Your max sequence length in the above log is smaller than the one in paper, in paper its 18, in log 16, actually its impressive that even after curbing the length for ~8% of captions the performance is still so high. I guess this hyperparameter is not that important as long as its set to a reasonable value. But knowing that you can set it low so that training can be a little faster and still get a high value is useful.
@jiasenlu Finally, regarding the finetuning of the CNN thanks for the tip, I did see that you were using two different learning rates for the LSTM part and the CNN and the CNN's learning rate was currently set to 1e-5 while the LSTM's learning rate was either (4e-4, (5e-4 in paper) ).
If I understand correctly you are saying that while finetuning the CNN you set the lr of the CNN to be low, so that it's parameters dont change too much, and set the lr of the LSTM to be even lower to 1e-4 ?
The above snippet shows that you are using 5k+5k for val and test and everything else for training. This certainly makes sense on its own. However I was under the impression that karpathy splits meant that only the 82k images that are in the original training set should be used for training. I got this impression from the LRCN code. Specifically the following file on Jeff Donahue's recurrent branch that downloads a tar.gz file that splits the dataset into 82k,5k,5k. Adding another 30k images into the training set should definitely boost up the performance so now I feel pretty confident of being able to reproduce the results.
I'm not sure what LRCN did, but this is based on neuraltalk 2 split.
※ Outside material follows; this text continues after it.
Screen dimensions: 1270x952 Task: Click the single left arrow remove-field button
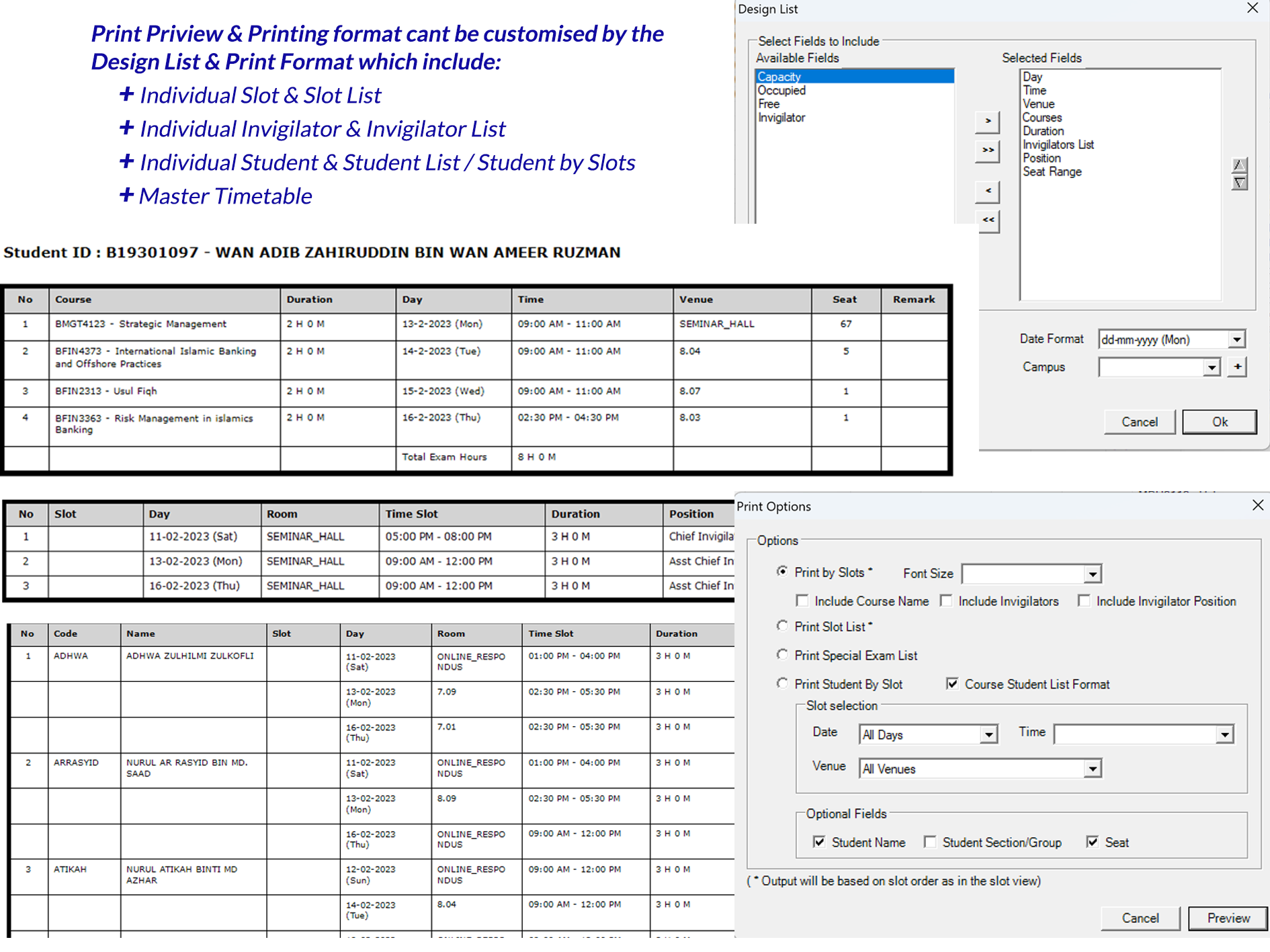[987, 191]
I think most recent image caption papers all based on that split. And COCO challenge result can also show something, right?
@se4u As for the splits you have discussed, in my opinion, the splits in this repo and neuraltalk2 (random split, mix up images in train2014/ and val2014/) are different from the Karpathy's split (https://cs.stanford.edu/people/karpathy/deepimagesent/caption_datasets.zip and the val and test split only select images from val2014/ folder)
But I still don't understand why the pre-trained model provided by the author can have such a high score. Maybe training from scratch can generate the result in the paper (CIDEr 1.085) So how did the pre-trained model be trained?
My eval result:
model | split | CIDEr |
---|---|---|
model_id1_36.t7 | random split, test | 1.032 |
model_id1_34.t7 | random split, test | 1.235 |
model_id1_36.t7 | Karpathy's split, test | 1.237 |
model_id1_34.t7 | Karpathy's split, test | 1.219 |
all the models above are without finetuned.
Hi Jiasen,
The performance of your released model,
(coco_train.t7, cocotalk_vocab.json)
seems to be much better than the performance reported in the highlighted row from table 1 in your paper (screenshot attached). I feel that I must be understanding something incorrectly about the code/models.My understanding is that the following models were trained using the standard karpathy splits of the mscoco captions and that model (1) was used to generate the lowermost results in table 1.
However when I test the predictions of these models on the test portion of karpathy splits then all the metrics are much higher than the ones reported in table 1 of the paper. Do you have any idea why the eval metrics might be so much better than the ones reported in the paper? I have tested my own evaluation code as well and tested it by reproducing the results in the LRCN paper so I am fairly sure that my evaluation code is correct.